GLEIF Oversight Committee to govern Derivatives Identifiers
The Financial Stability Board (FSB) announced that the Global Legal Entity Identifier Foundation (GLEIF), responsible for the LEI, would begin overseeing the unique identifiers used to track over-the-counter (OTC) derivatives this week from 1 October.
The FSB’s plan to introduce Unique Product Identifiers (UPI) and Unique Transaction Identifiers (UTI) was born out of the tangle of open trades left in the wake of the 2008 financial crisis.

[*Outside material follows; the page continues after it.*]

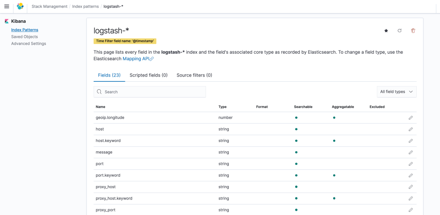The image size is (440, 215).
Task: Open Advanced Settings in sidebar
Action: tap(29, 44)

Following the collapse of Lehman Brothers, working out who had claims against who during the firm’s long and drawn out resolution was a ten-year headache requiring forensic investigation.
The trio of unique identifiers – LEI, UTI, and UPI – introduced by the FSB since 2008 are designed to prevent that from happening again. The LEI clearly tags the identity of those involved in a trade, the UTI uniquely identifies the individual trade, and the UPI provides a way to discover the instruments and terms that make up the trade. In addition, The Critical Data Elements (CDE) will capture other important transaction characteristics. Taken together, they will vastly improve transparency, ensuring regulators can accurately understand what is happening within markets in aggregate, and also easily drill down to the details of individual trades.
With GLEF’s Regulatory Oversight Committee, already the governance body for the Global LEI, taking governance responsibility of the UPI, UTI and CDE this week, the final bricks are being laid for a more effective and accurate reporting system for OTC derivatives. Once all identifiers are widespread in use and up and running, regulators will be far better equipped to assess systemic risk and uncover market abuse – hopefully, helping avoid a repeat of 2008.